Stored records:
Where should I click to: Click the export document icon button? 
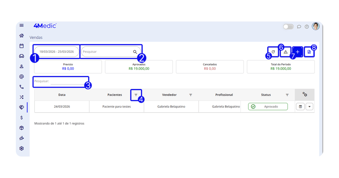pyautogui.click(x=309, y=52)
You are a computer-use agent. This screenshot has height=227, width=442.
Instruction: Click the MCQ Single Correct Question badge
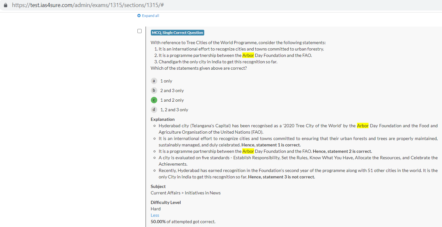coord(177,33)
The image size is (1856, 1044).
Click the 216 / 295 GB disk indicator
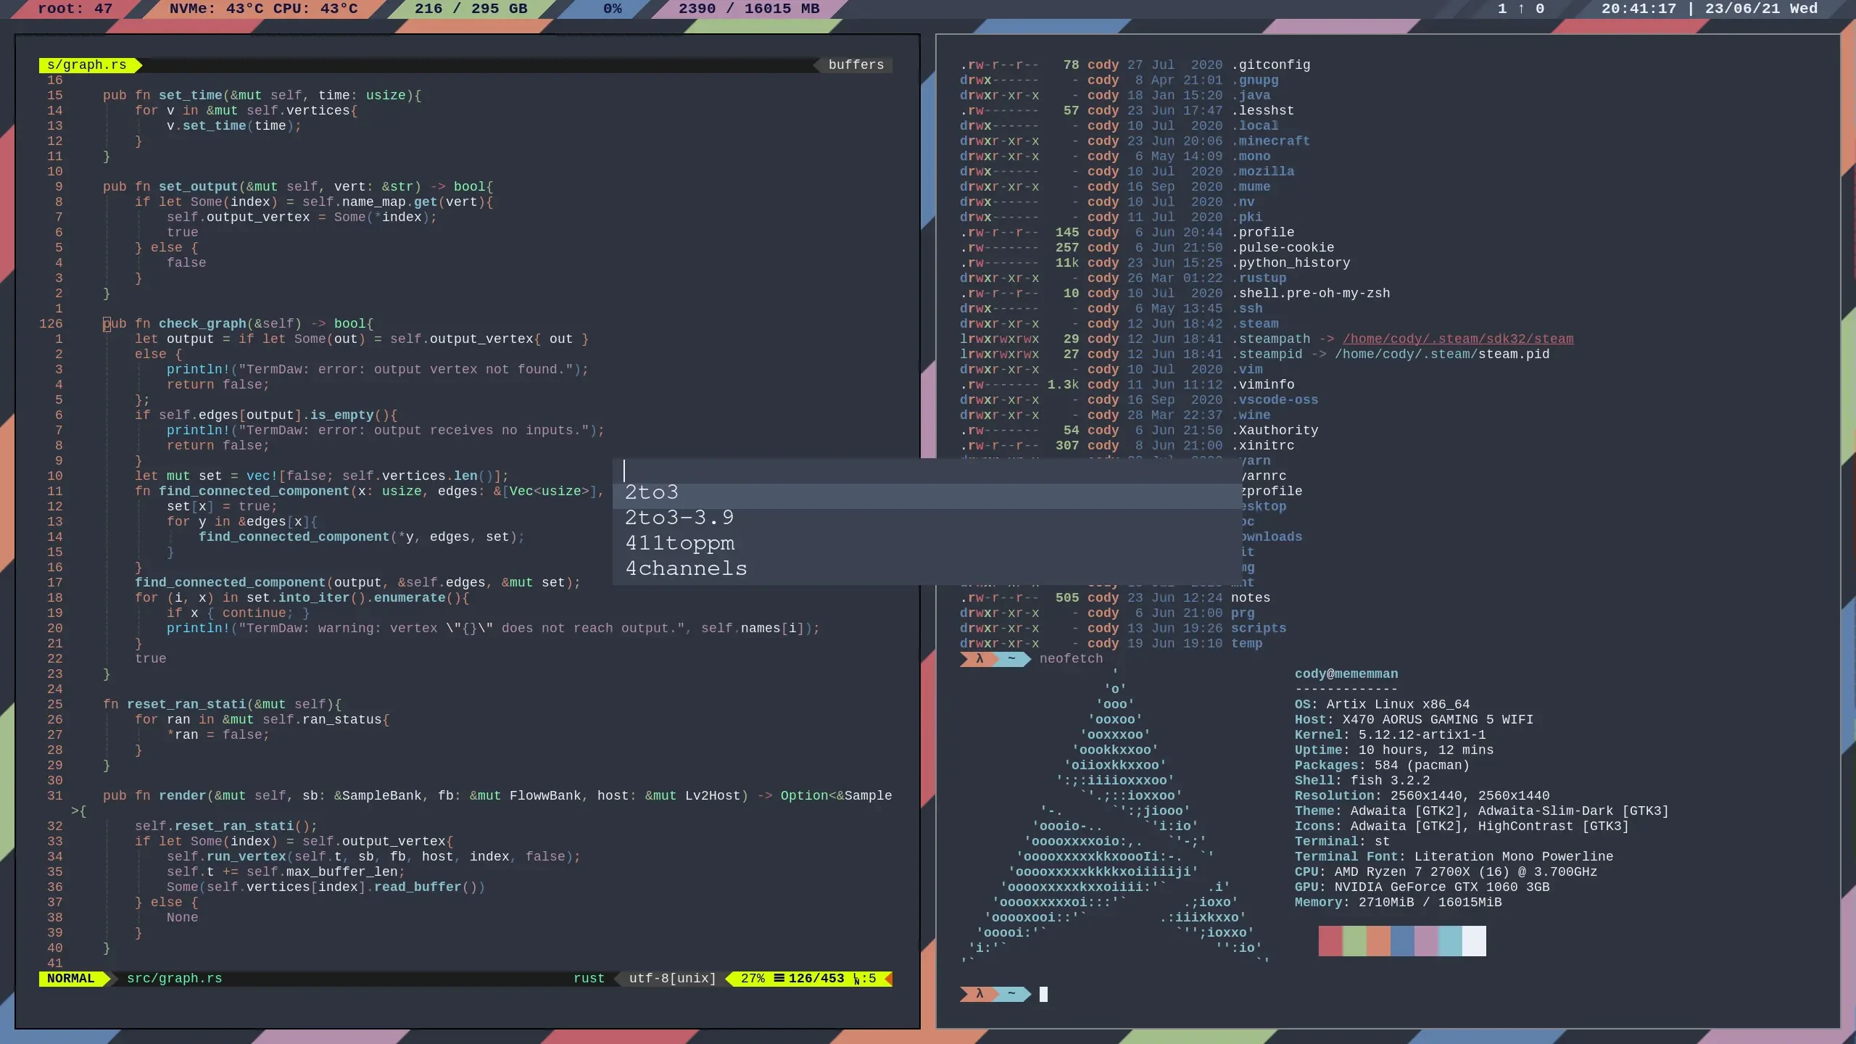tap(471, 9)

EXERCISE AIM:
Please rewrite the records with "disk indicator" substituted by "storage indicator", keeping everything else unchanged and leaving out the pictures.

RESULT FOR THIS TASK:
Where should I click to: Click the export document icon button? 
pyautogui.click(x=309, y=52)
You are a computer-use agent. This screenshot has height=227, width=442.
Instruction: Click the MCQ Single Correct Question badge
coord(177,33)
The image size is (1856, 1044).
Click the 216 / 295 GB storage indicator
tap(471, 9)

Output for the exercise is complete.